PAGE TEXT
┏━━

The energy available to melt the ice is calculated as,

  $\begin{array}{c}{Q}_{\text{available}}=m_{\text{water}}{c}_{\text{water}}\Delta T_{\text{water}}+m_{\text{Al calorimeter}}{c}_{\text{Al calorimeter}}\Delta T_{\text{Al calorimeter}}\\ =\left[\begin{array}{l}600\text{g}\left(\frac{1\text{kg}}{1000\text{g}}\right)\times \left(4.184\text{kJ}/\text{kg}\cdot \text{K}\right)+\\ 200\text{g}\left(\frac{1\text{kg}}{1000\text{g}}\right)\times \left(0.900\text{kJ}/\text{kg}\cdot \text{K}\right)\left(0°\text{C}-20°\text{C}\right)\end{array}\right]\\ =53.81\text{kJ}\end{array}$

The energy required to warm and melt the ice is calculated as,

  $\begin{array}{c}{Q}_{\text{warm and melt ice}}=m_{\text{ice}}{c}_{\text{ice}}\Delta T_{\text{ice}}+m_{\text{ice}}{L}_f\\ =\left[\begin{array}{l}100\text{g}\left(\frac{1\text{kg}}{1000\text{g}}\right)\times \left(2.05\text{kJ}/\text{kg}\cdot \text{K}\right)\times \left(0°\text{C}+20°\text{C}\right)+\\ 100\text{g}\left(\frac{1\text{kg}}{1000\text{g}}\right)\times 333.5\text{kJ}/\text{kg}\end{array}\right]\\ =37.45\text{kJ}\end{array}$

By the law of conservation of energy, the final temperature is calculated as,

  $\begin{array}{l}\left[\begin{array}{l}{m}_{\text{cool calorimeter }}{c}_{\text{Al calorimeter}}\left(t_f-20°\text{C}\right)+m_{\text{water}}{c}_{\text{water}}\left(t_f-\left(-20°\text{C}\right)\right)\\ +m_{\text{ice}}{c}_{\text{water}}\left(t_f-0°\text{C}\right)+35.45\text{kJ}\end{array}\right]=0\\ \left[\begin{array}{l}200\text{g}\left(\frac{1\text{kg}}{1000\text{g}}\right)\times \left(0.900\text{kJ}/\text{kg}\cdot \text{K}\right)\times \left(t_f-20°\text{C}\right)+\\ 600\text{g}\left(\frac{1\text{kg}}{1000\text{g}}\right)\times \left(4.184\text{kJ}/\text{kg}\cdot \text{K}\right)\left(t_f+20°\text{C}\right)\\ +100\text{g}\left(\frac{1\text{kg}}{1000\text{g}}\right)\times \left(4.184\text{kJ}/\text{kg}\cdot \text{K}\right)\left(t_f-0°\text{C}\right)+35.45\text{kJ}\end{array}\right]=0\\ t_f=5.26°\text{C}\end{array}$

Conclusion:

Therefore, the final temperature of the system is $5.26°\text{C}$ .

(b)

To determine

The ice left in the system after reaches the equilibrium state.

Answer to Problem 41P

The ice left in the system after reaches the equilibrium state is $200\text{g}$ .

┗━━

WHAT TO PRODUCE
Summarize the worked calorimetry solution above in two sentences.

SOURCE MATERIAL
┏━━

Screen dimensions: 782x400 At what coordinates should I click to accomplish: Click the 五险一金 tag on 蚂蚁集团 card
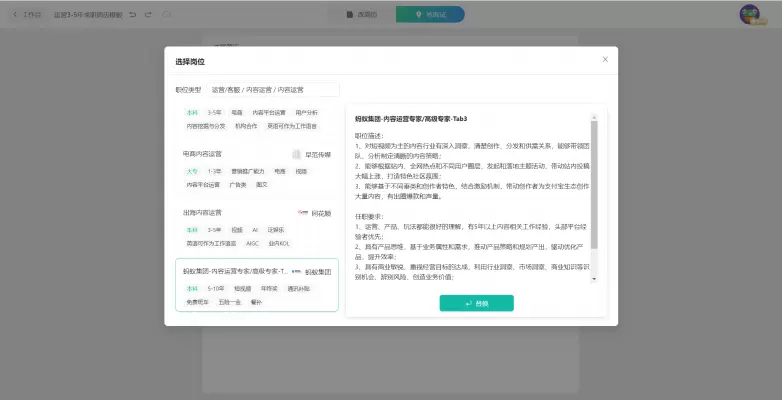tap(229, 301)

┗━━

TASK RESULT
The solution calculates the energy that the water and the aluminum calorimeter can give to melt the ice, and the energy needed to warm and melt the ice. It then uses the law of conservation of energy to find the final temperature of the system, and a second part sets out to find how much ice is left once the system reaches equilibrium.